Rewrite the listing as a Markdown table with the columns Number and Record line, running from the line with "You are a computer-use" to the line with "Action: pyautogui.click(x=232, y=388)", skipping blank lines. Leave the pictures out of the table.

## BEGIN Information given

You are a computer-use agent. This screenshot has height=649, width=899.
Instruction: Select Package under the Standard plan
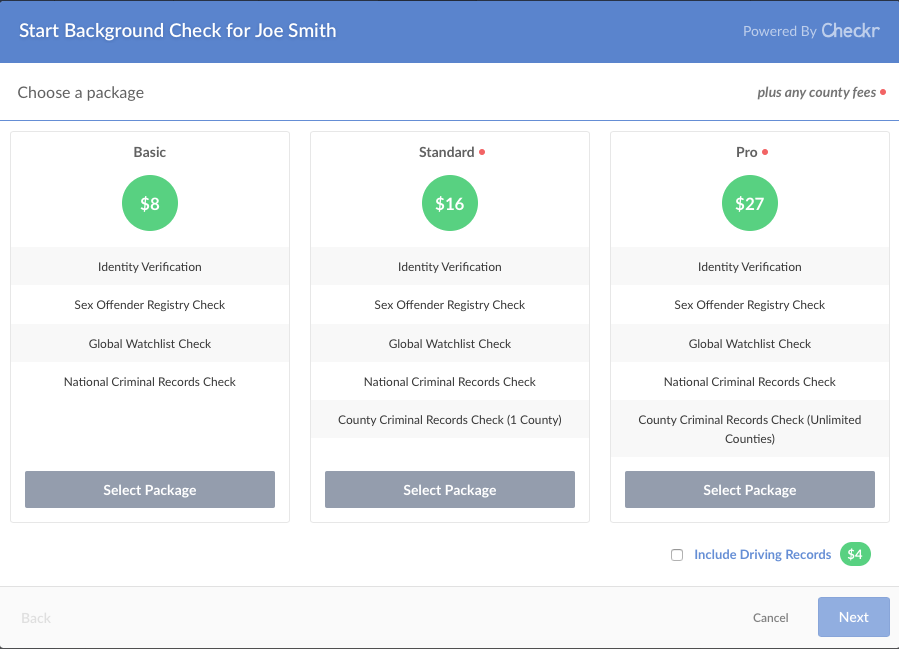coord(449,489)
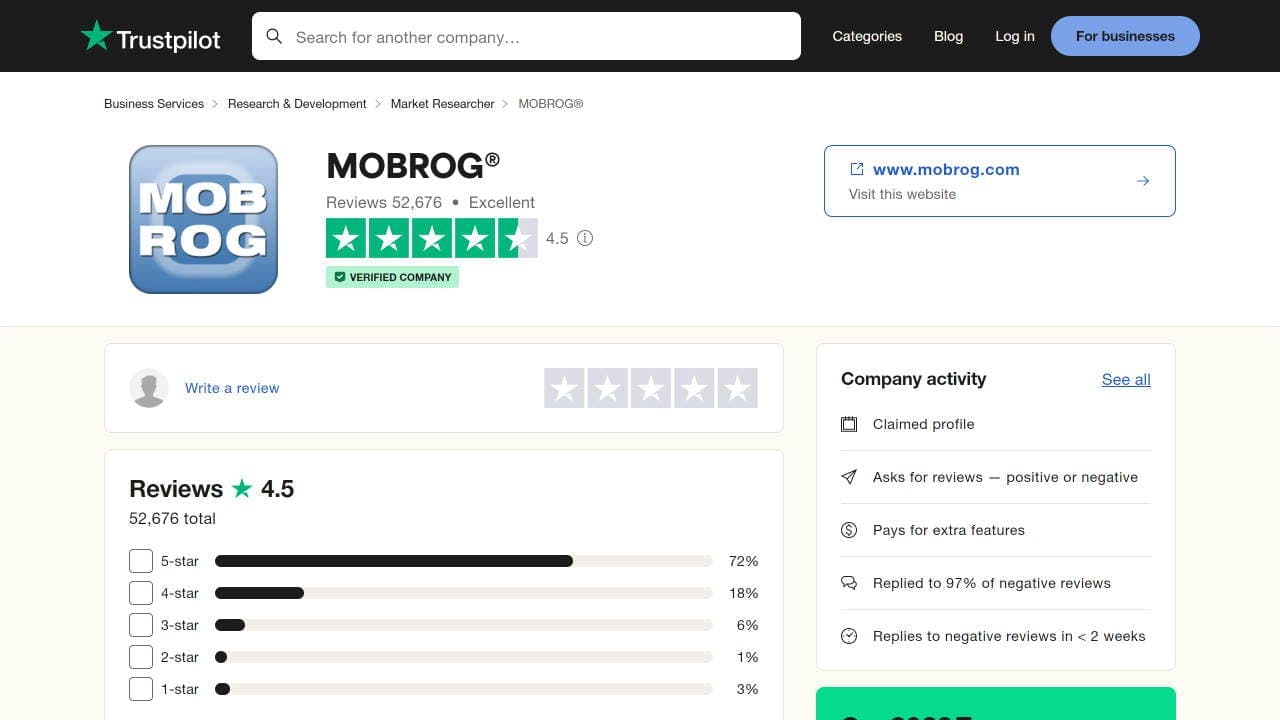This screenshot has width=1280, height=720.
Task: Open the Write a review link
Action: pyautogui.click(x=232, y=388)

## END Information given
## BEGIN Information given

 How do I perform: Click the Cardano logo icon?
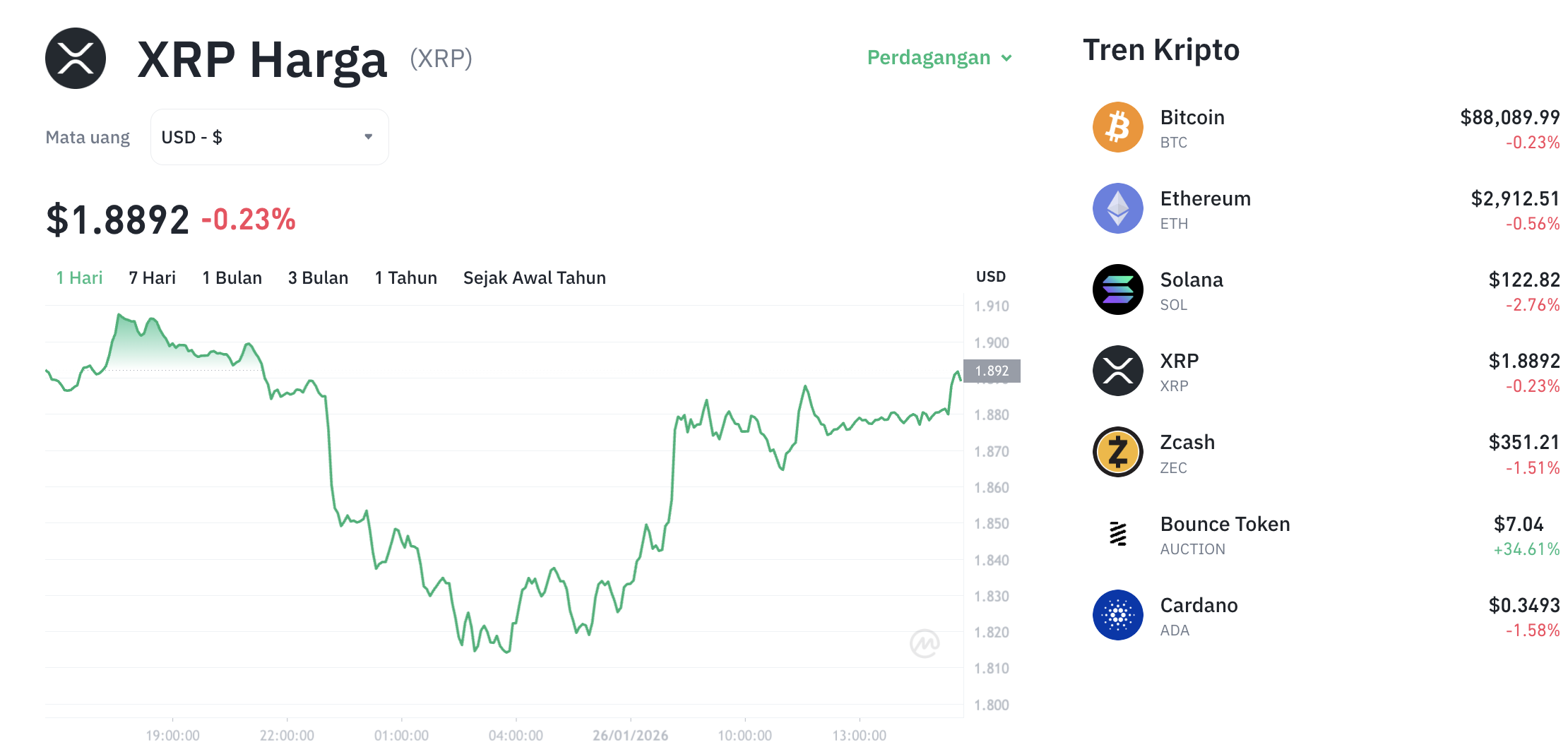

## END Information given

Solution for this task.
| Number | Record line |
|---|---|
| 1 | You are a computer-use agent. This screenshot has height=649, width=899. |
| 2 | Instruction: Select Package under the Standard plan |
| 3 | coord(449,489) |
| 4 | This screenshot has width=1280, height=720. |
| 5 | Task: Open the Write a review link |
| 6 | Action: pyautogui.click(x=232, y=388) |